Twigs are yellowish brown or reddish brown and smooth, stems ringed by circular scars at the beginning of the new growth. The twigs are very flexible and are capable of being bent or even tied into knots without breaking. They are enlarged at the joints.
Flowers late March–April, flowering before the leaves, the flowers falling off when the leaves expand. Flowers fairly abundant, occurring at the leaf axils, in clusters of 2–4 flowers. The flower tube is the calyx (joined sepals; petals are absent) and is about ¼ inch long, yellow, and unlobed, the margin merely irregular and/or with tiny scallops. Stamens 8. The stalks of the flower clusters are about ⅛–⅜ inch (2–7 mm) long at flowering, elongating to about ¼–½ inch (5–13 mm) at fruiting time. The stalks of individual flowers are smooth and up to about ⅜ inch (1–10 mm) long; sometimes 2 or more of these stalks are fused nearly to the tips. The persistent bracts at the base of the flower clusters are woolly-hairy on the undersurface with dense, dark brown (sometimes light or grayish brown) hairs.
Fruits May–June, sometimes hidden by the dense foliage, dropping early. The stalks are ⅛–⅜ inch long. Fruit usually pale green or yellowish, sometimes strongly tinged with red or purple, often turning darker and redder with age; oval to egg-shaped; ¼–⅜ inch long; smooth at the tip. Each fruit bears a single, dark brown seed.
Similar species: Leatherwood is a rather unusual, knobby-jointed shrub. Once you get to know it and have bent the twigs back a few times, you tend to remember it. Here are two relatives you may encounter in Missouri:
Ozark leatherwood (D. decipiens) is a recently described close relative of eastern leatherwood. It is uncommon in the southern half of the state, on bases and ledges of dolomite bluffs and steep slopes in moist upland forests. Because of its rarity and restriction to a fairly small region, it is ranked globally as imperiled. In Missouri it has been officially recorded from Gasconade and Oregon counties. Its Missouri distribution and abundance are still not well understood, so it may be more common in our state than initial reports indicate. Here are some of the ways to distinguish it from eastern leatherwood:
- Its twigs are hairy (not glabrous); the flower clusters are stalkless, or develop a stalk only to 1 mm long at flowering; this stalk does not elongate noticeably as the fruits mature.
- The individual flowers have hairy stalks to only about 2 mm long, even at fruiting time.
- The persistent bracts that subtend the flower/fruit clusters are hairy on the undersurface with white, gray, or light brown (not dark brown) hairs.
- The funnel-shaped or tubular calyx (joined sepals) has 4 irregular lobes 1–3 mm long, with the margins also irregular or minutely scalloped (not unlobed but merely irregular or minutely scalloped).
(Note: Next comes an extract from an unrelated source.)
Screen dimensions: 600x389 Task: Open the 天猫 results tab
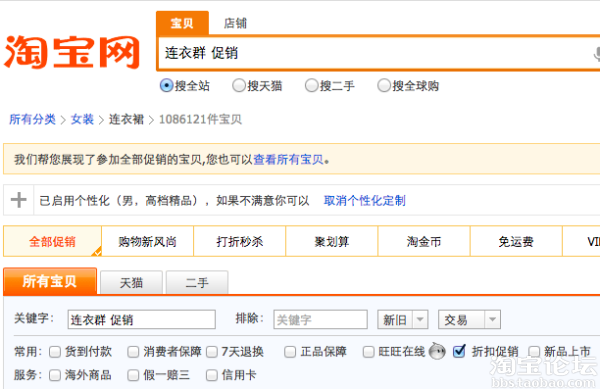tap(131, 283)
- Finally, the ovaries and fruits have an inconspicuous tuft of short hairs at the tip (not glabrous).
A native of Europe, spurge flax, or sparrow-wort (Thymelaea passerina), is in the same family. It has not been discovered in Missouri, but it has become established in several states, including Illinois, Wisconsin, Iowa, South Dakota, Nebraska, Kansas, Texas, Mississippi, Alabama, and Ohio. It is not likely to be confused with leatherwood. It is a nondescript, weedy species that is considered invasive in many states.
- It is not a shrub but is a tap-rooted, nonwoody annual. It has slender, upright, wiry stems that branch toward the top.
- Its leaves are alternate, narrow, and pointy-tipped.
- It spreads aggressively, and like other members of the family, it has bitter, toxic compounds that make it unpalatable to livestock, so it tends to increase in pastures and in disturbed soils.